■ AIM
Please copy the following lines word for word.

■ DATA EXTRACT
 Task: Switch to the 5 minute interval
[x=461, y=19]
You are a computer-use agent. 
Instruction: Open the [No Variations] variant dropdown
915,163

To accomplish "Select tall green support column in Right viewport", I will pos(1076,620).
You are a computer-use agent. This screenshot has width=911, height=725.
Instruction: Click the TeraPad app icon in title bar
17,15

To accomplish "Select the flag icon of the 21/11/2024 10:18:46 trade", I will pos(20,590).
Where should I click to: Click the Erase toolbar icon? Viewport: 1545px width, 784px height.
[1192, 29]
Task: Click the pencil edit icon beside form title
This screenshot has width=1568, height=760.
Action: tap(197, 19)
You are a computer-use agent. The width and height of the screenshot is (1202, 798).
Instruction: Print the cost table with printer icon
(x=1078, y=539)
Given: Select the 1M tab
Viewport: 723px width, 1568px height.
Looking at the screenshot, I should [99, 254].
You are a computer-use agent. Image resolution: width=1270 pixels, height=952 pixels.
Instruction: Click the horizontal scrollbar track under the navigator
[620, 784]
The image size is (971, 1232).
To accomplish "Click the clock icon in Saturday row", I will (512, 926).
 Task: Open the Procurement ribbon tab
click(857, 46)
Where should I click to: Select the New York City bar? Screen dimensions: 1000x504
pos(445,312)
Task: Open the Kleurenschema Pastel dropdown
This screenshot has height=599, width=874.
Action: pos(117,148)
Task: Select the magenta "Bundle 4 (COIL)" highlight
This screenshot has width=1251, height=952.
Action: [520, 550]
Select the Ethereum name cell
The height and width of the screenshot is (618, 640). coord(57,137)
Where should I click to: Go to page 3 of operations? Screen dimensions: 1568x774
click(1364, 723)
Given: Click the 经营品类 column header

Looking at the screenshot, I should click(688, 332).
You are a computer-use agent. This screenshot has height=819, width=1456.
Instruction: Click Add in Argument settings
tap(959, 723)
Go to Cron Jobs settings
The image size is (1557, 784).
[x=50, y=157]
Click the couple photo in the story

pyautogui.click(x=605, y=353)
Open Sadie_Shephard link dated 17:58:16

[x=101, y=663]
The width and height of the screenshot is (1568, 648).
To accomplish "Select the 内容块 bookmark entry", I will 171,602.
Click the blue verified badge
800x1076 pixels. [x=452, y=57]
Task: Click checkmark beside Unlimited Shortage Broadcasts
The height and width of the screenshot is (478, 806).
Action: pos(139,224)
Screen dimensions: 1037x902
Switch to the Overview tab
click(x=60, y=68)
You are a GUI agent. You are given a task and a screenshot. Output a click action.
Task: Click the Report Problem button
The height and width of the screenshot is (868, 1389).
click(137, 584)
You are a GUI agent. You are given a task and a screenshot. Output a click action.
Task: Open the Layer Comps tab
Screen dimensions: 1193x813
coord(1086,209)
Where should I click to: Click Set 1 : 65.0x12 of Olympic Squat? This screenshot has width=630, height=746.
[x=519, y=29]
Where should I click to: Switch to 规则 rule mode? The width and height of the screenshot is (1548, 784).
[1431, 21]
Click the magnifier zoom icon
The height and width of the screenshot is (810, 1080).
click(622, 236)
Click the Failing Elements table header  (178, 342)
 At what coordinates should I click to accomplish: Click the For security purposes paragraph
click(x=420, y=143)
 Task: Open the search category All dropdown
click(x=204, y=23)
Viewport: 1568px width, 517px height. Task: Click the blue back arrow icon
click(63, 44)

■ EXERCISE RESULT
 Task: Switch to the 5 minute interval
[x=461, y=19]
You are a computer-use agent. 
Instruction: Open the [No Variations] variant dropdown
915,163

To accomplish "Select tall green support column in Right viewport", I will pos(1076,620).
You are a computer-use agent. This screenshot has width=911, height=725.
Instruction: Click the TeraPad app icon in title bar
17,15

To accomplish "Select the flag icon of the 21/11/2024 10:18:46 trade", I will pos(20,590).
Where should I click to: Click the Erase toolbar icon? Viewport: 1545px width, 784px height.
[1192, 29]
Task: Click the pencil edit icon beside form title
This screenshot has width=1568, height=760.
Action: tap(197, 19)
You are a computer-use agent. The width and height of the screenshot is (1202, 798).
Instruction: Print the cost table with printer icon
(x=1078, y=539)
Given: Select the 1M tab
Viewport: 723px width, 1568px height.
Looking at the screenshot, I should [99, 254].
You are a computer-use agent. Image resolution: width=1270 pixels, height=952 pixels.
Instruction: Click the horizontal scrollbar track under the navigator
[620, 784]
The image size is (971, 1232).
To accomplish "Click the clock icon in Saturday row", I will (512, 926).
 Task: Open the Procurement ribbon tab
click(857, 46)
Where should I click to: Select the New York City bar? Screen dimensions: 1000x504
pos(445,312)
Task: Open the Kleurenschema Pastel dropdown
This screenshot has height=599, width=874.
Action: pos(117,148)
Task: Select the magenta "Bundle 4 (COIL)" highlight
This screenshot has width=1251, height=952.
Action: [520, 550]
Select the Ethereum name cell
The height and width of the screenshot is (618, 640). coord(57,137)
Where should I click to: Go to page 3 of operations? Screen dimensions: 1568x774
click(1364, 723)
Given: Click the 经营品类 column header

Looking at the screenshot, I should click(688, 332).
You are a computer-use agent. This screenshot has height=819, width=1456.
Instruction: Click Add in Argument settings
tap(959, 723)
Go to Cron Jobs settings
The image size is (1557, 784).
[x=50, y=157]
Click the couple photo in the story

pyautogui.click(x=605, y=353)
Open Sadie_Shephard link dated 17:58:16

[x=101, y=663]
The width and height of the screenshot is (1568, 648).
To accomplish "Select the 内容块 bookmark entry", I will 171,602.
Click the blue verified badge
800x1076 pixels. [x=452, y=57]
Task: Click checkmark beside Unlimited Shortage Broadcasts
The height and width of the screenshot is (478, 806).
Action: pos(139,224)
Screen dimensions: 1037x902
Switch to the Overview tab
click(x=60, y=68)
You are a GUI agent. You are given a task and a screenshot. Output a click action.
Task: Click the Report Problem button
The height and width of the screenshot is (868, 1389).
click(137, 584)
You are a GUI agent. You are given a task and a screenshot. Output a click action.
Task: Open the Layer Comps tab
Screen dimensions: 1193x813
coord(1086,209)
Where should I click to: Click Set 1 : 65.0x12 of Olympic Squat? This screenshot has width=630, height=746.
[x=519, y=29]
Where should I click to: Switch to 规则 rule mode? The width and height of the screenshot is (1548, 784).
[1431, 21]
Click the magnifier zoom icon
The height and width of the screenshot is (810, 1080).
click(622, 236)
Click the Failing Elements table header  (178, 342)
 At what coordinates should I click to accomplish: Click the For security purposes paragraph
click(x=420, y=143)
 Task: Open the search category All dropdown
click(x=204, y=23)
Viewport: 1568px width, 517px height. Task: Click the blue back arrow icon
click(63, 44)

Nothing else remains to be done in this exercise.